Book Launch: Jeff Sebo, The Moral Circle (Norton 2025)
When: Wednesday, April 2, 2025, 3:00 PM - 5:00 PM
Where: Online

Join us in the book launch of Jeff Sebo's 'The Moral Circle: Who Matters, What Matters, and Why'.
Today, human exceptionalism is the norm. Despite occasional nods to animal welfare, we prioritise humanity, often neglecting the welfare of a vast number of beings. As a result, we use hundreds of billions of vertebrates and trillions of invertebrates every year for a variety of purposes, often unnecessarily. We also plan to use animals, AI systems and other non-humans at even higher levels in the future. Yet as the dominant species, humanity has a responsibility to ask: Which non-humans matter, how much do they matter and what do we owe them in a world reshaped by human activity and technology?
In The Moral Circle, philosopher Jeff Sebo challenges us to include all potentially significant beings in our moral community, with transformative implications for our lives and societies.
This book explores provocative case studies such as lawsuits over captive elephants and debates over factory-farmed insects, and compels us to consider future ethical quandaries, such as whether to send microbes to new planets and whether to create virtual worlds filled with digital minds. Taking an expansive view of human responsibility, Sebo argues that building a positive future requires the shedding of human exceptionalism and radically rethinking our place in the world.
Speakers:
Dr Jeff Sebo is Associate Professor of Environmental Studies at New York University. There he is also Affiliated Professor of Bioethics, Medical Ethics, Philosophy, and Law. He directs the Animal Studies MA Program, and the Mind, Ethics, and Policy Program. He also co-directs the Wild Animal Welfare Program. He researches in moral philosophy, legal philosophy, and the philosophy of mind. He is the author of The Moral Circle (WW Norton 2025) and Saving Animals, Saving Ourselves (Oxford 2022).

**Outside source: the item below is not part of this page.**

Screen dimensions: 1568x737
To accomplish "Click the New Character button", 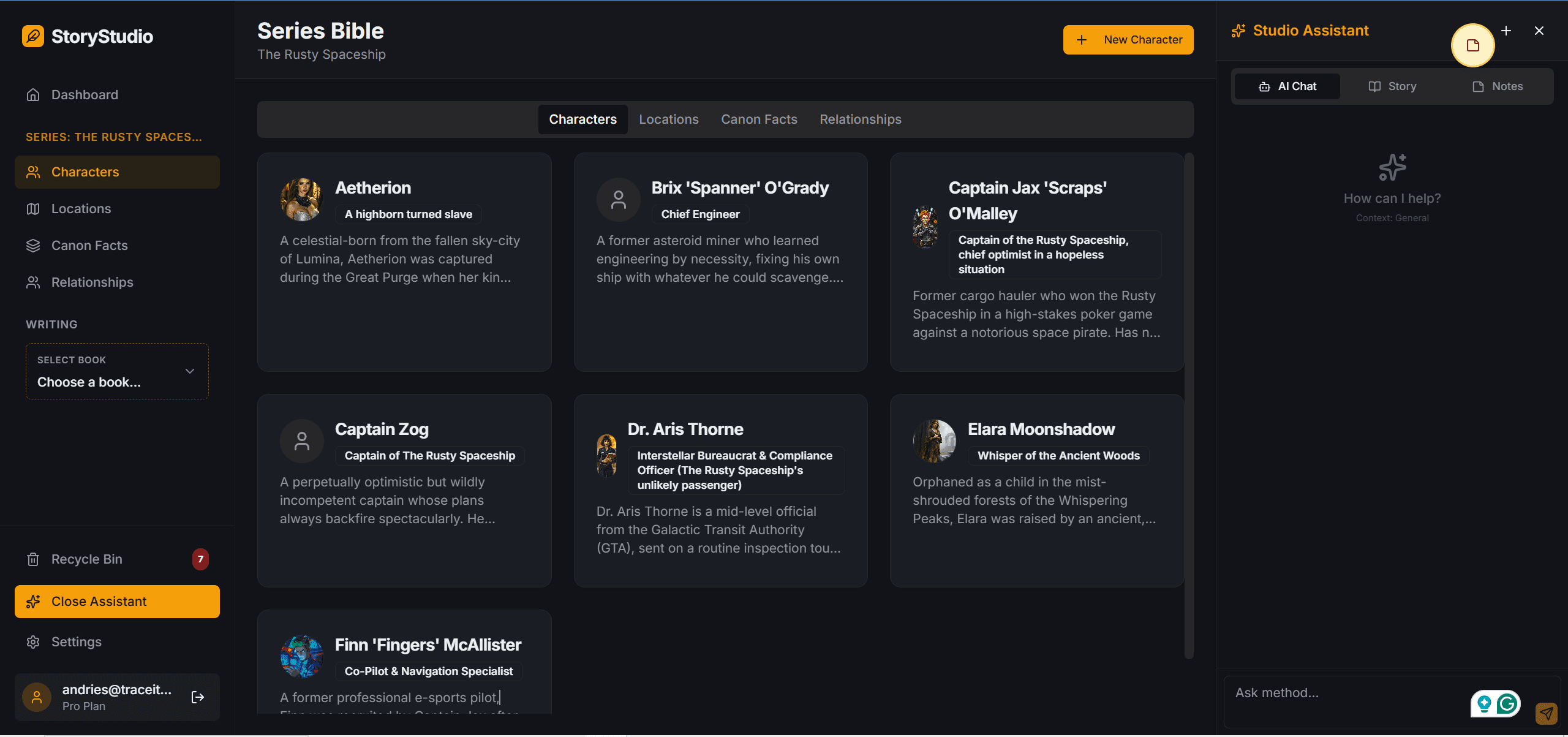I will (1128, 40).
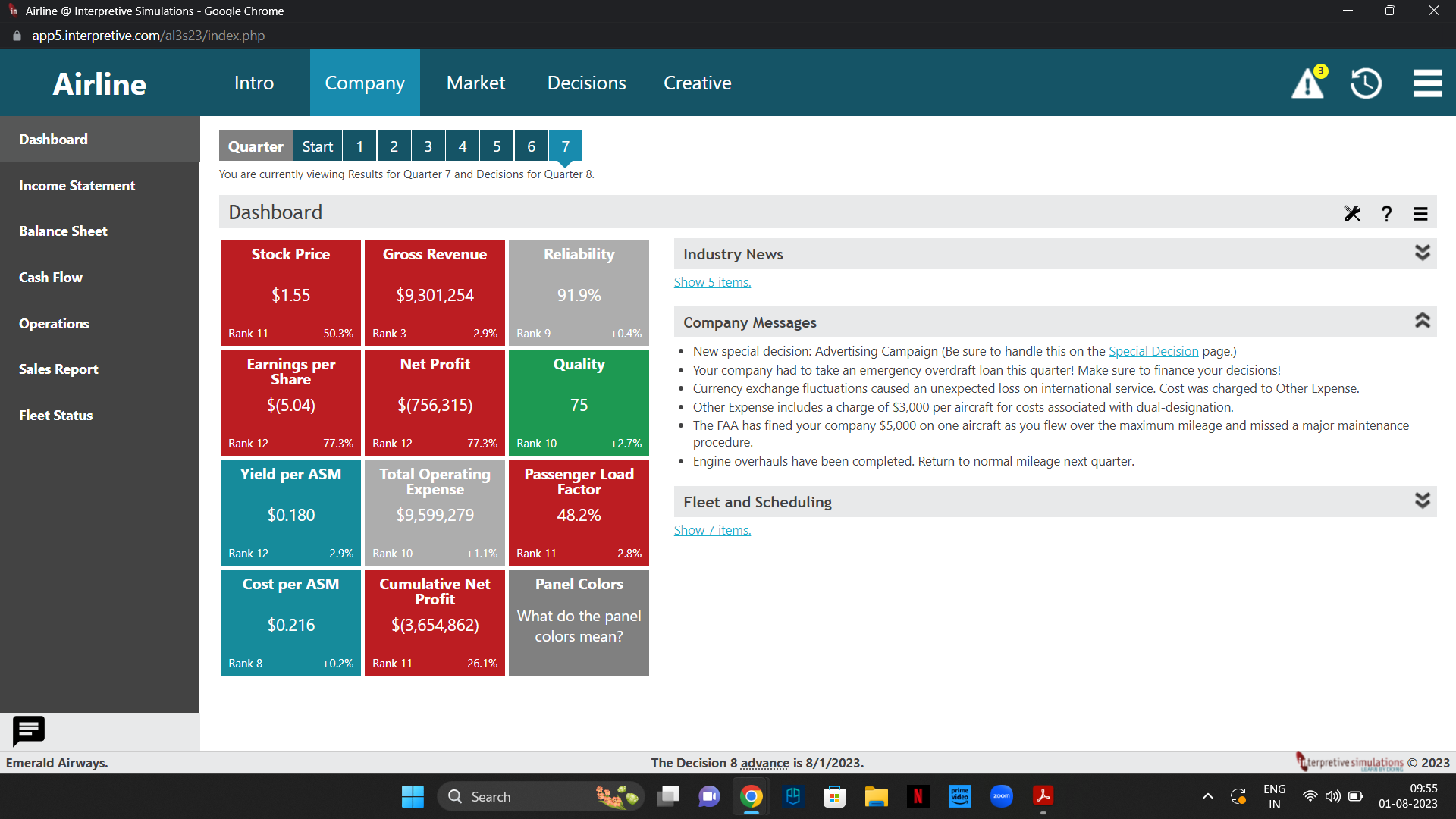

Dr Kimberly Dill is an environmental ethicist and Assistant Professor of Philosophy at Santa Clara University. Through her research and teaching, Dr Dill articulates a series of arguments in favour of biodiversity, wildness, forest, and dark sky conservation. She contributes to the literature in a distinctive way by critically evaluating empirical research conducted in environmental science and psychology, which demonstrates that there are a variety of worrisome psychophysiological harms associated with the loss of biodiversity, wildness, and natural darkness.
Dr John Olusegun Adenitire is a Senior Lecturer in the Law Department at Queen Mary University of London. He is an associate Fellow of the Institute of Humanities and Social Sciences and he co-directs the Forum on Decentering the Human. He writes on animals in constitutional theory, freedom of conscience, and freedom of speech. He is the author of A General Right to Conscientious Exemption (Cambridge 2020) and Animals and the Constitution (Oxford 2025).